_Problem to solve_. Track down each line below containing the string "gear" and copy it.

_Records to process_.
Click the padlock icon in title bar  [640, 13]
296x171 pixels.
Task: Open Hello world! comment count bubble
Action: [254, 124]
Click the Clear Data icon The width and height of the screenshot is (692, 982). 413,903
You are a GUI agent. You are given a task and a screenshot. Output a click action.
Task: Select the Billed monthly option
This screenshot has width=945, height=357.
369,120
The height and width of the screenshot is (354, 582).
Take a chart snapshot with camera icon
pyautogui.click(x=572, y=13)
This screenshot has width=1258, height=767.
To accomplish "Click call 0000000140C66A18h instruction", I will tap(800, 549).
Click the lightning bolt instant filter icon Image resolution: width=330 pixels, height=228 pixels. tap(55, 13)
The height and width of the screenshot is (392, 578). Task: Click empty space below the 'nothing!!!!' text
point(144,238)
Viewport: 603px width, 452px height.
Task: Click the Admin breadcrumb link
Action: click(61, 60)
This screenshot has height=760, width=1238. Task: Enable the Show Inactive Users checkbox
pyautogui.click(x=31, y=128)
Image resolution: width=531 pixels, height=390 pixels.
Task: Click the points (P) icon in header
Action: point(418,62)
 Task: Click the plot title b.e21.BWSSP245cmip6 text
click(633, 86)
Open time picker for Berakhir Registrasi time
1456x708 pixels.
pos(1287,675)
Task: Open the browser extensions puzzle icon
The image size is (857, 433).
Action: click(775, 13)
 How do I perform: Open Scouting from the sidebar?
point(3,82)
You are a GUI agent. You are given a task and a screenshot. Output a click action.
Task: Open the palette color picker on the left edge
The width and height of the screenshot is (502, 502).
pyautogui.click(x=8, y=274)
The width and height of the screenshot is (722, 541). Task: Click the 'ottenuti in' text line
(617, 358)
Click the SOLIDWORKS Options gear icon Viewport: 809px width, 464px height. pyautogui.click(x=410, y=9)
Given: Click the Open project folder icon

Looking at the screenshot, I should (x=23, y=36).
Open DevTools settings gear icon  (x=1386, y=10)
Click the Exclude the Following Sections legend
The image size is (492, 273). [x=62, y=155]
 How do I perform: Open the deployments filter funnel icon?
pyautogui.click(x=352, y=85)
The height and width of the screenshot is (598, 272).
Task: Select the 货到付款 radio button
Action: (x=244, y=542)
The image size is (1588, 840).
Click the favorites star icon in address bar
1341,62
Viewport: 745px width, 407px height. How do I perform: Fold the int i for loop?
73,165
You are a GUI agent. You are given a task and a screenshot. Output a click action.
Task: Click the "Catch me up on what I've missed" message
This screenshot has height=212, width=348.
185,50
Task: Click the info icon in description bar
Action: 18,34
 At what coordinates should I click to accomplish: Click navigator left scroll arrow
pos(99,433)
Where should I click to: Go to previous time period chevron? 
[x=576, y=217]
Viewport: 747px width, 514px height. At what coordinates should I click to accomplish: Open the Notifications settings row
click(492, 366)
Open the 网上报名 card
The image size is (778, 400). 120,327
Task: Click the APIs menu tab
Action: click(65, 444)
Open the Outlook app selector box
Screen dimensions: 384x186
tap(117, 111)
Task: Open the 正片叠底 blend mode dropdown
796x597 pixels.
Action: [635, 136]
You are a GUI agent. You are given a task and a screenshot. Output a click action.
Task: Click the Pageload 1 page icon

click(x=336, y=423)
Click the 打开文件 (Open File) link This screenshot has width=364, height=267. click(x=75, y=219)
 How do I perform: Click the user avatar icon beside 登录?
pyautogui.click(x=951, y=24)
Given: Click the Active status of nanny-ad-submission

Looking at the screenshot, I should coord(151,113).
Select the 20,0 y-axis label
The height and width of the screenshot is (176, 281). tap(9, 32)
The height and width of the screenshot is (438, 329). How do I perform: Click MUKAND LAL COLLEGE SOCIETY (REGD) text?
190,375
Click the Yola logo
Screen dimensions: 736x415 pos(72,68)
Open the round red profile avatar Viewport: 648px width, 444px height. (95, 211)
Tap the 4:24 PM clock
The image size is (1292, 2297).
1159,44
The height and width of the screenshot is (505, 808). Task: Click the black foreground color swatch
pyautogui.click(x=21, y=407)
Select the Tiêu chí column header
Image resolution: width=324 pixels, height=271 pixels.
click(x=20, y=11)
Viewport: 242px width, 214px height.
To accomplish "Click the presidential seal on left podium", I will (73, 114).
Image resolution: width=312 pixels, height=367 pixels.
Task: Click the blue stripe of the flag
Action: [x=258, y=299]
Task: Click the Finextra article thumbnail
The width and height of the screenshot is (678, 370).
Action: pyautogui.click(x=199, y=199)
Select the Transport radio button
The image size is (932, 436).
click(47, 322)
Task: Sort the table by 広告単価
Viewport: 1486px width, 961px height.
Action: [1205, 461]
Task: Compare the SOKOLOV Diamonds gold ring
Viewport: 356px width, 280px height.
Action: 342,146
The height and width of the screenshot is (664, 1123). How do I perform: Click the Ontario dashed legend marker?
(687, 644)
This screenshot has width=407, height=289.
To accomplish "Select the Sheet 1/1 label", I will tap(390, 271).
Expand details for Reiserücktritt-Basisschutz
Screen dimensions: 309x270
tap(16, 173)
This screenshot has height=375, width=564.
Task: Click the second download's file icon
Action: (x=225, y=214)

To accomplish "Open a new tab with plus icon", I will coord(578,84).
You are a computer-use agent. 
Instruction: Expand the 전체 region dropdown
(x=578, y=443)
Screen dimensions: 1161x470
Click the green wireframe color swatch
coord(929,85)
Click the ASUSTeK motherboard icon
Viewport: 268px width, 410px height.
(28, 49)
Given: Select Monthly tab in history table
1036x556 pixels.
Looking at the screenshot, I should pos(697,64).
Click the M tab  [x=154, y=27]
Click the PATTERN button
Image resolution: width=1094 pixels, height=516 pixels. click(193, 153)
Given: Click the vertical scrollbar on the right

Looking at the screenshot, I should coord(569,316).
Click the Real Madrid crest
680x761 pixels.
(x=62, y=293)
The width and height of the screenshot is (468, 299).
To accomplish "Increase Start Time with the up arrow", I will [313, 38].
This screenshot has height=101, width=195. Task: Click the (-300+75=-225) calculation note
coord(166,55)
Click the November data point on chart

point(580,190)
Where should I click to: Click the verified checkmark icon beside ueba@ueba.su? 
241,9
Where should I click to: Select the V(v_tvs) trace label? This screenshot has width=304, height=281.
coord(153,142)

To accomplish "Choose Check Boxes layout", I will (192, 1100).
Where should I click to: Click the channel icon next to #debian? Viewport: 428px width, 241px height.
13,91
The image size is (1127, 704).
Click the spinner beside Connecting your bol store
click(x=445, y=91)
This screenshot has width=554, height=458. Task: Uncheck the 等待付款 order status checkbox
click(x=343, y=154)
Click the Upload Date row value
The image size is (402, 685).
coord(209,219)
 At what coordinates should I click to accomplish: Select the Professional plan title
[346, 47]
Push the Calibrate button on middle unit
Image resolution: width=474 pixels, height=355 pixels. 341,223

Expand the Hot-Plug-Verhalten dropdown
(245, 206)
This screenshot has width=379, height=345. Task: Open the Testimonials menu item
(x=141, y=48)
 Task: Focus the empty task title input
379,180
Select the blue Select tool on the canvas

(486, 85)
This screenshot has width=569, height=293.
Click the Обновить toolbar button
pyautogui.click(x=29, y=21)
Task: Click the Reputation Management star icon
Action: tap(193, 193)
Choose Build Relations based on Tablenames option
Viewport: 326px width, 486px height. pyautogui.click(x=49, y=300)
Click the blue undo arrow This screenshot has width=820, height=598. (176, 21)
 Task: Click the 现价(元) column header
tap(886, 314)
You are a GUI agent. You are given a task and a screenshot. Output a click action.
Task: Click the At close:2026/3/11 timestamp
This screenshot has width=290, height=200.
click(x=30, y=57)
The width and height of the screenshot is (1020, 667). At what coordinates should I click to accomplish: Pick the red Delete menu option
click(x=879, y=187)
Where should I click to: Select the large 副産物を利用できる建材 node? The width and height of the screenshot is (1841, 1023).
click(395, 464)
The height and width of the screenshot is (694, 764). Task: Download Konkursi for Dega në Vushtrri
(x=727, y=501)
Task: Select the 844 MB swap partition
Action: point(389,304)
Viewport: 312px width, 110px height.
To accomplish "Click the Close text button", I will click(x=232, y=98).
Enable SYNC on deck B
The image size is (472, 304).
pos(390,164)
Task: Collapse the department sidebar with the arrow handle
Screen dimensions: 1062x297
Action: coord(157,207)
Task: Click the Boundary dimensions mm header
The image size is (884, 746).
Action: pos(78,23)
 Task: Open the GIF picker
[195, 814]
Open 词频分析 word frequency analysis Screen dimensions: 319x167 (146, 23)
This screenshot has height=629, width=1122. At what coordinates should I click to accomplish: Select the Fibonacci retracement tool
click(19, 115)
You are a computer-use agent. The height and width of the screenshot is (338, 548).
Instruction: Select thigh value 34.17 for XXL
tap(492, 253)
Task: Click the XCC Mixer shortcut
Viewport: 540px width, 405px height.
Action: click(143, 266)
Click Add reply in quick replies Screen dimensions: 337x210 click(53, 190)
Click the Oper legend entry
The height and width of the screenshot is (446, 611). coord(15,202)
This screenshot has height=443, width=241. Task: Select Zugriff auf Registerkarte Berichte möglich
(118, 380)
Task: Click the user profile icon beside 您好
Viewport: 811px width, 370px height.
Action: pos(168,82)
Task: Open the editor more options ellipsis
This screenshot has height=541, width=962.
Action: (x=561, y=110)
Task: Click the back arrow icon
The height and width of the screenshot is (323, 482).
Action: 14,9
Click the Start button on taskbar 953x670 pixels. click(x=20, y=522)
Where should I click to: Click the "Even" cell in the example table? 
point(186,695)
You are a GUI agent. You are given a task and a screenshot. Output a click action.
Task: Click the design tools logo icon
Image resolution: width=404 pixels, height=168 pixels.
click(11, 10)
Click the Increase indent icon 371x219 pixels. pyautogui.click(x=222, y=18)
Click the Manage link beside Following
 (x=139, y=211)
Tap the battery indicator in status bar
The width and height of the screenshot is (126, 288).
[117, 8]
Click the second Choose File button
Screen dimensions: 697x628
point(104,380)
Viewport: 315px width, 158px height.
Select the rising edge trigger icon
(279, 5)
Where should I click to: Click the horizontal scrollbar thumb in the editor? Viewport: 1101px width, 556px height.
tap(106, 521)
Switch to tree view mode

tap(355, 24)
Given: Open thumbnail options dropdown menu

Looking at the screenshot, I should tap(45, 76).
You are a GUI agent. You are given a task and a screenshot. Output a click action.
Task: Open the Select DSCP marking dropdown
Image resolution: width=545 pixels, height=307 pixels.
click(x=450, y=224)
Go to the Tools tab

_Response_.
Click the SOLIDWORKS Options gear icon Viewport: 809px width, 464px height. pyautogui.click(x=410, y=9)
Open DevTools settings gear icon  (x=1386, y=10)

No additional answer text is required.